• Problem statement: Please make an exact transcription of all the data that follows.

+--

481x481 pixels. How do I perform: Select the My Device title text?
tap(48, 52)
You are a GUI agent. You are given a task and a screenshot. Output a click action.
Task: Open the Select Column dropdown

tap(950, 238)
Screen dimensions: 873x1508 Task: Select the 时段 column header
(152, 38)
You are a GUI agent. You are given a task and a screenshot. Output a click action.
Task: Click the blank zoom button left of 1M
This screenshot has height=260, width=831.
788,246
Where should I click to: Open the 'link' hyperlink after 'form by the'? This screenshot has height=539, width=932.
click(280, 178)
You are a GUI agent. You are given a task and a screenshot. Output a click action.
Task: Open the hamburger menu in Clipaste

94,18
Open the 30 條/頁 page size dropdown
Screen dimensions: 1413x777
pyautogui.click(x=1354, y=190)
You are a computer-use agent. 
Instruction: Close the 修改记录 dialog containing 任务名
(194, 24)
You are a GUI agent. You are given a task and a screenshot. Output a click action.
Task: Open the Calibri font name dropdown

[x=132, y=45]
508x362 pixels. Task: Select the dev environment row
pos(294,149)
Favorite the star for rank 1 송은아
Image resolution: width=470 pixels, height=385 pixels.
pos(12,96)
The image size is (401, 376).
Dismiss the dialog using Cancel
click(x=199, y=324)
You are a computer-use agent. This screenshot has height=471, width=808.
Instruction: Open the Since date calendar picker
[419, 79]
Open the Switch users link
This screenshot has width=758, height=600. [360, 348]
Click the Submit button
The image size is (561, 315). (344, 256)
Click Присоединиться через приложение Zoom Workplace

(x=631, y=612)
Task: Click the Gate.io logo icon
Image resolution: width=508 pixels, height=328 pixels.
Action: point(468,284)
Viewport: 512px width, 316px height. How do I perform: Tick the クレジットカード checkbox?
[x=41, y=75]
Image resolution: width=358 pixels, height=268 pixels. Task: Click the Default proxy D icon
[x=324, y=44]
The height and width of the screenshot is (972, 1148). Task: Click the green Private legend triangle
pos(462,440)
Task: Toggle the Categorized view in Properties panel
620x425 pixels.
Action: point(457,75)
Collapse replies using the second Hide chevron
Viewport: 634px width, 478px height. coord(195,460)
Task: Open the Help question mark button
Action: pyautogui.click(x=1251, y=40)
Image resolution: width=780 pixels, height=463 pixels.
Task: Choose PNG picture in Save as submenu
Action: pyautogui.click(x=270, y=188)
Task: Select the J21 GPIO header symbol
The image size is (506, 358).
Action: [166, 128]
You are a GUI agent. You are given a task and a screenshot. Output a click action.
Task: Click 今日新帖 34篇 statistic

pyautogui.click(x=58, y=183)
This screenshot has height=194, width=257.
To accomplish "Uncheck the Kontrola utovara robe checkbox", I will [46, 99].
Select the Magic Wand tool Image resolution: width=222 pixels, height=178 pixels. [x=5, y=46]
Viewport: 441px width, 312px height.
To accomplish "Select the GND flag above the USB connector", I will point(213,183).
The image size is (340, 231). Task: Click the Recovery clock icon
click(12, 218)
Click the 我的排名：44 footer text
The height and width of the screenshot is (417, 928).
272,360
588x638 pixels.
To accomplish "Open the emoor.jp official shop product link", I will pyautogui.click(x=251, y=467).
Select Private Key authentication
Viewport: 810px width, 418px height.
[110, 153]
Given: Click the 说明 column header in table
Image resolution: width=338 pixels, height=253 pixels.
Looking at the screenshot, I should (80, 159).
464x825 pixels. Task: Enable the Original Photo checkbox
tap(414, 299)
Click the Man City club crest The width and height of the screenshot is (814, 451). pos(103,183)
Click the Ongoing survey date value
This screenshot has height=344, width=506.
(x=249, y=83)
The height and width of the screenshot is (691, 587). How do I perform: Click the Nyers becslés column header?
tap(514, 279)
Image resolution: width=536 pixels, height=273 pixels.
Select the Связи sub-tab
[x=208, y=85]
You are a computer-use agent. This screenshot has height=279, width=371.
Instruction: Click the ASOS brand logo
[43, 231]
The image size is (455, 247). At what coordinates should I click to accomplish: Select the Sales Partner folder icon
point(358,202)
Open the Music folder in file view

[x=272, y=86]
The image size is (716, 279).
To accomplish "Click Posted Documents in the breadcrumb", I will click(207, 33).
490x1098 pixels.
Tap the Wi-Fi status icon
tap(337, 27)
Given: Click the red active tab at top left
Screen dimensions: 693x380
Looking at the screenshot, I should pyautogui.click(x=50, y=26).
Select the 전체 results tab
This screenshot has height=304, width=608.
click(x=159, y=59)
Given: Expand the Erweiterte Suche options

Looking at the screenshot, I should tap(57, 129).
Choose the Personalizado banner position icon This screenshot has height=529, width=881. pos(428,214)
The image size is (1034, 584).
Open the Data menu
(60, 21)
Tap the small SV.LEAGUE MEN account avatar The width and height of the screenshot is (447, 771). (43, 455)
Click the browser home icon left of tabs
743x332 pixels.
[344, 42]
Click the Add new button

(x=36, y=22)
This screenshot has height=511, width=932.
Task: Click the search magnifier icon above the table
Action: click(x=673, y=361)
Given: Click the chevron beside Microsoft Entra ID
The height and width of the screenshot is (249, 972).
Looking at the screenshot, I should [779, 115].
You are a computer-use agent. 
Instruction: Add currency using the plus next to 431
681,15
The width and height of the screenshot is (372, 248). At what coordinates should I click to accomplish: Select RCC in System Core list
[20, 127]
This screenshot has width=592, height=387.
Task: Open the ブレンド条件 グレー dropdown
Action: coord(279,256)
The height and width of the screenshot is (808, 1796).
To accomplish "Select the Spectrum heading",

+--

• Solution to the exercise:
481x481 pixels. How do I perform: Select the My Device title text?
tap(48, 52)
You are a GUI agent. You are given a task and a screenshot. Output a click action.
Task: Open the Select Column dropdown

tap(950, 238)
Screen dimensions: 873x1508 Task: Select the 时段 column header
(152, 38)
You are a GUI agent. You are given a task and a screenshot. Output a click action.
Task: Click the blank zoom button left of 1M
This screenshot has height=260, width=831.
788,246
Where should I click to: Open the 'link' hyperlink after 'form by the'? This screenshot has height=539, width=932.
click(280, 178)
You are a GUI agent. You are given a task and a screenshot. Output a click action.
Task: Open the hamburger menu in Clipaste

94,18
Open the 30 條/頁 page size dropdown
Screen dimensions: 1413x777
pyautogui.click(x=1354, y=190)
You are a computer-use agent. 
Instruction: Close the 修改记录 dialog containing 任务名
(194, 24)
You are a GUI agent. You are given a task and a screenshot. Output a click action.
Task: Open the Calibri font name dropdown

[x=132, y=45]
508x362 pixels. Task: Select the dev environment row
pos(294,149)
Favorite the star for rank 1 송은아
Image resolution: width=470 pixels, height=385 pixels.
pos(12,96)
The image size is (401, 376).
Dismiss the dialog using Cancel
click(x=199, y=324)
You are a computer-use agent. This screenshot has height=471, width=808.
Instruction: Open the Since date calendar picker
[419, 79]
Open the Switch users link
This screenshot has width=758, height=600. [360, 348]
Click the Submit button
The image size is (561, 315). (344, 256)
Click Присоединиться через приложение Zoom Workplace

(x=631, y=612)
Task: Click the Gate.io logo icon
Image resolution: width=508 pixels, height=328 pixels.
Action: point(468,284)
Viewport: 512px width, 316px height. How do I perform: Tick the クレジットカード checkbox?
[x=41, y=75]
Image resolution: width=358 pixels, height=268 pixels. Task: Click the Default proxy D icon
[x=324, y=44]
The height and width of the screenshot is (972, 1148). Task: Click the green Private legend triangle
pos(462,440)
Task: Toggle the Categorized view in Properties panel
620x425 pixels.
Action: point(457,75)
Collapse replies using the second Hide chevron
Viewport: 634px width, 478px height. coord(195,460)
Task: Open the Help question mark button
Action: pyautogui.click(x=1251, y=40)
Image resolution: width=780 pixels, height=463 pixels.
Task: Choose PNG picture in Save as submenu
Action: pyautogui.click(x=270, y=188)
Task: Select the J21 GPIO header symbol
The image size is (506, 358).
Action: [166, 128]
You are a GUI agent. You are given a task and a screenshot. Output a click action.
Task: Click 今日新帖 34篇 statistic

pyautogui.click(x=58, y=183)
This screenshot has height=194, width=257.
To accomplish "Uncheck the Kontrola utovara robe checkbox", I will [46, 99].
Select the Magic Wand tool Image resolution: width=222 pixels, height=178 pixels. [x=5, y=46]
Viewport: 441px width, 312px height.
To accomplish "Select the GND flag above the USB connector", I will point(213,183).
The image size is (340, 231). Task: Click the Recovery clock icon
click(12, 218)
Click the 我的排名：44 footer text
The height and width of the screenshot is (417, 928).
272,360
588x638 pixels.
To accomplish "Open the emoor.jp official shop product link", I will pyautogui.click(x=251, y=467).
Select Private Key authentication
Viewport: 810px width, 418px height.
[110, 153]
Given: Click the 说明 column header in table
Image resolution: width=338 pixels, height=253 pixels.
Looking at the screenshot, I should (80, 159).
464x825 pixels. Task: Enable the Original Photo checkbox
tap(414, 299)
Click the Man City club crest The width and height of the screenshot is (814, 451). pos(103,183)
Click the Ongoing survey date value
This screenshot has height=344, width=506.
(x=249, y=83)
The height and width of the screenshot is (691, 587). How do I perform: Click the Nyers becslés column header?
tap(514, 279)
Image resolution: width=536 pixels, height=273 pixels.
Select the Связи sub-tab
[x=208, y=85]
You are a computer-use agent. This screenshot has height=279, width=371.
Instruction: Click the ASOS brand logo
[43, 231]
The image size is (455, 247). At what coordinates should I click to accomplish: Select the Sales Partner folder icon
point(358,202)
Open the Music folder in file view

[x=272, y=86]
The image size is (716, 279).
To accomplish "Click Posted Documents in the breadcrumb", I will click(207, 33).
490x1098 pixels.
Tap the Wi-Fi status icon
tap(337, 27)
Given: Click the red active tab at top left
Screen dimensions: 693x380
Looking at the screenshot, I should pyautogui.click(x=50, y=26).
Select the 전체 results tab
This screenshot has height=304, width=608.
click(x=159, y=59)
Given: Expand the Erweiterte Suche options

Looking at the screenshot, I should tap(57, 129).
Choose the Personalizado banner position icon This screenshot has height=529, width=881. pos(428,214)
The image size is (1034, 584).
Open the Data menu
(60, 21)
Tap the small SV.LEAGUE MEN account avatar The width and height of the screenshot is (447, 771). (43, 455)
Click the browser home icon left of tabs
743x332 pixels.
[344, 42]
Click the Add new button

(x=36, y=22)
This screenshot has height=511, width=932.
Task: Click the search magnifier icon above the table
Action: click(x=673, y=361)
Given: Click the chevron beside Microsoft Entra ID
The height and width of the screenshot is (249, 972).
Looking at the screenshot, I should [779, 115].
You are a computer-use agent. 
Instruction: Add currency using the plus next to 431
681,15
The width and height of the screenshot is (372, 248). At what coordinates should I click to accomplish: Select RCC in System Core list
[20, 127]
This screenshot has width=592, height=387.
Task: Open the ブレンド条件 グレー dropdown
Action: coord(279,256)
The height and width of the screenshot is (808, 1796).
To accomplish "Select the Spectrum heading",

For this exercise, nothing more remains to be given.